▸ **RECORDS FOR THE EXERCISE**
+ + +

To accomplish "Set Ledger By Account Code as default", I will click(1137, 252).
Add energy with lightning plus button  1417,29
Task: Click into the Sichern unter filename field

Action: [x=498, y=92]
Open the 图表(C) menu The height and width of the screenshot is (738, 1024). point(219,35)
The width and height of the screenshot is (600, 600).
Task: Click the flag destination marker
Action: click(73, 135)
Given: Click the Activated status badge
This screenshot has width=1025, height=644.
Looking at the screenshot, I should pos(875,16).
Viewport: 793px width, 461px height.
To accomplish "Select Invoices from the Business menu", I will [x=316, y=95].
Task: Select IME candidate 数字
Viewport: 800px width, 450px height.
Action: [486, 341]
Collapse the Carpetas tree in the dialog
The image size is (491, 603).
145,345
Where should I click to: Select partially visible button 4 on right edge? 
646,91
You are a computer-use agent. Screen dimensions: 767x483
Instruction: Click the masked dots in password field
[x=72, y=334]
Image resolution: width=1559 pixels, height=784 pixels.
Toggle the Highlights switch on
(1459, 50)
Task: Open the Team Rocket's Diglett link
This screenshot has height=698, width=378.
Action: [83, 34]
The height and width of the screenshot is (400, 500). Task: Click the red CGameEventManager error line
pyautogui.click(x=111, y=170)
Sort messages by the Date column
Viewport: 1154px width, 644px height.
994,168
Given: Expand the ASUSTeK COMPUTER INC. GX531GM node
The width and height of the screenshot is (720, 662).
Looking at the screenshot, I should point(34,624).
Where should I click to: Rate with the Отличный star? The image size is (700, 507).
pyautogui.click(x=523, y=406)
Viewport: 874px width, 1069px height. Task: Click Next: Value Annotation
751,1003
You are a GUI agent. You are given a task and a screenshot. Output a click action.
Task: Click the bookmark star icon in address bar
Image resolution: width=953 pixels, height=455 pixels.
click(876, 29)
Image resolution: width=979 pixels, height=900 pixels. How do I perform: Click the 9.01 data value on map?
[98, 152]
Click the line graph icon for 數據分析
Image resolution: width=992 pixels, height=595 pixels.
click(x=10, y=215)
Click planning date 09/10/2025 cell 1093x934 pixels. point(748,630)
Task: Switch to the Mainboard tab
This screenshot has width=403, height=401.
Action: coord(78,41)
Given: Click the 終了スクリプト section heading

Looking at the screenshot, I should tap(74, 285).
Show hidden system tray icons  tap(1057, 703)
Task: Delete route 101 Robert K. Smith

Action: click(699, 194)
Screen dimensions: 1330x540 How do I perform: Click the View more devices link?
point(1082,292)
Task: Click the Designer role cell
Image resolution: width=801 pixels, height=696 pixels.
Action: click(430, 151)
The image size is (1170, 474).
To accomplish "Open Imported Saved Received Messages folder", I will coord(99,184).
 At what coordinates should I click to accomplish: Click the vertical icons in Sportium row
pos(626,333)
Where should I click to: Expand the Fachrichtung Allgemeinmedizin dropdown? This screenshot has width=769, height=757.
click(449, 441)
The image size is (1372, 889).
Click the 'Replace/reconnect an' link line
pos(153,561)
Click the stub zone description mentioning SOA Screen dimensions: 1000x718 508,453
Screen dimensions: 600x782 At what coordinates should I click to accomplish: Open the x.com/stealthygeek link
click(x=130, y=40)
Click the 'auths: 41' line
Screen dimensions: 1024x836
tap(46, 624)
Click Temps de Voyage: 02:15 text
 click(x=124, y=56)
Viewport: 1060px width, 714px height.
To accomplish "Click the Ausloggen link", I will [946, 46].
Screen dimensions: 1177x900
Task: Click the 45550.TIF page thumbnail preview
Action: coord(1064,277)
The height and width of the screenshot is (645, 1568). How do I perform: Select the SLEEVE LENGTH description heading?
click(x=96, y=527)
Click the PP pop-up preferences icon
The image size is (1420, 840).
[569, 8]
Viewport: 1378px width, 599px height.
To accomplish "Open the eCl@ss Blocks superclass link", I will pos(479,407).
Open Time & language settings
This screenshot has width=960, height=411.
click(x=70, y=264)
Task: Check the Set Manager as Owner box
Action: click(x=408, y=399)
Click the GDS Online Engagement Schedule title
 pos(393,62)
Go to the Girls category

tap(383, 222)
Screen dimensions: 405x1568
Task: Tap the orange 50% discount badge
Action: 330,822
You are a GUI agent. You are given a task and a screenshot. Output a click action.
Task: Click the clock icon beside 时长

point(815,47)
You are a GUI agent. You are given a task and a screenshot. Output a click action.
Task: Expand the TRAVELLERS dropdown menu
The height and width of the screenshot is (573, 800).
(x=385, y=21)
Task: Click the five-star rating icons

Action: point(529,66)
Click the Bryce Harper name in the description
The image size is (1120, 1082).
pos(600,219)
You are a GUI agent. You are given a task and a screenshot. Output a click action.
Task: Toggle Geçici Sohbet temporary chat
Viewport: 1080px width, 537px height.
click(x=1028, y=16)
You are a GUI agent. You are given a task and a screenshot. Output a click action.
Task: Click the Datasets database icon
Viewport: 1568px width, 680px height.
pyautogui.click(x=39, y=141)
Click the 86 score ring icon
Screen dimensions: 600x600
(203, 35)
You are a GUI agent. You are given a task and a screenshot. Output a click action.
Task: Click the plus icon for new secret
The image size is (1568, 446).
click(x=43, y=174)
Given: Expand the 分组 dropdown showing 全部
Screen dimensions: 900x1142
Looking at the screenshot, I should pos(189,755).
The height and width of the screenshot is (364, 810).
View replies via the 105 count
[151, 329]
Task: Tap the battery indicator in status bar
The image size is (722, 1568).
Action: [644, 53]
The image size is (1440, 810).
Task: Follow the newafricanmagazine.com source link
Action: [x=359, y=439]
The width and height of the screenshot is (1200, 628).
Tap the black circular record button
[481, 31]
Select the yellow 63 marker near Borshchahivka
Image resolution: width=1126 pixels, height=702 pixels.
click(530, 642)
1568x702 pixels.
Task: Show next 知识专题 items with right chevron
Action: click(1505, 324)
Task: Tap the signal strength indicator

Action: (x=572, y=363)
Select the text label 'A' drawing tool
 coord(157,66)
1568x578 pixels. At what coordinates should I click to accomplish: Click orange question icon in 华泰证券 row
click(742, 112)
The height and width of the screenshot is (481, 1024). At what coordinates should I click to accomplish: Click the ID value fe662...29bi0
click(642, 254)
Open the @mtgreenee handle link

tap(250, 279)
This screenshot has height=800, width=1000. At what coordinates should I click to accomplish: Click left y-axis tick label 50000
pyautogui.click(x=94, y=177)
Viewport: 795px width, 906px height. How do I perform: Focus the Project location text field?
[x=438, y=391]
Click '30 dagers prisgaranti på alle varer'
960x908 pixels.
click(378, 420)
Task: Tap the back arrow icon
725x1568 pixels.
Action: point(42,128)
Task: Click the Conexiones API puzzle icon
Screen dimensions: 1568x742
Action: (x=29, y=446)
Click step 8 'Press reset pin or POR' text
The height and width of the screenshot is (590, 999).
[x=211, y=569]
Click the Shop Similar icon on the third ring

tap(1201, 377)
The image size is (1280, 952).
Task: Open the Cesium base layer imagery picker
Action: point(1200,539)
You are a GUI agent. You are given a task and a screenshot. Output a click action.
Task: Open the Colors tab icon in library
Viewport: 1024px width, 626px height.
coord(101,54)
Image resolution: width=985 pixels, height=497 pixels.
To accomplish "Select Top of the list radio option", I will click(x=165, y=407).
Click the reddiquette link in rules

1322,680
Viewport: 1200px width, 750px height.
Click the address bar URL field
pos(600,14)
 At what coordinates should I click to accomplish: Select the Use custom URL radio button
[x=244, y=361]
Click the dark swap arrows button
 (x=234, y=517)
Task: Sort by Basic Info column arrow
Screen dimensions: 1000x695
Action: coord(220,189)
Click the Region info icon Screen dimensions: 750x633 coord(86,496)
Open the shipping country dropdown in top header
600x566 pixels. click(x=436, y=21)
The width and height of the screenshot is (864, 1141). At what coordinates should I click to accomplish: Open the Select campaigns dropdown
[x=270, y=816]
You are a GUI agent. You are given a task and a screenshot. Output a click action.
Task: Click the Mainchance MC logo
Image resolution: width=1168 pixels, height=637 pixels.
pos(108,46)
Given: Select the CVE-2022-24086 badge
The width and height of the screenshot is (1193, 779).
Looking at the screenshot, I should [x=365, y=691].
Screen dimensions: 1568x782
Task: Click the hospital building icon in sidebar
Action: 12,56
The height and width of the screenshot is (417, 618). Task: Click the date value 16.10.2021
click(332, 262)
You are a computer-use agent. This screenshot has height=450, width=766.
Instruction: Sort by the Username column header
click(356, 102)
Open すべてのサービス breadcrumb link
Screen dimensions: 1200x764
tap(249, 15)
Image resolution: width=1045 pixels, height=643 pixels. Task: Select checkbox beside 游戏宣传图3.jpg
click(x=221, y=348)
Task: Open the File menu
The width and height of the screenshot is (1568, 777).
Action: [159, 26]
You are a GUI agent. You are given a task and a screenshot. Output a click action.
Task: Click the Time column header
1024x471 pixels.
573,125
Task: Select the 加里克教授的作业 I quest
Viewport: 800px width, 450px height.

+ + +

Retype the lines from the one containing "Task: Click the Time column header" through the last line of the records. Leave out everything else.

▸ **RESULT OF THE TASK**
Task: Click the Time column header
1024x471 pixels.
573,125
Task: Select the 加里克教授的作业 I quest
Viewport: 800px width, 450px height.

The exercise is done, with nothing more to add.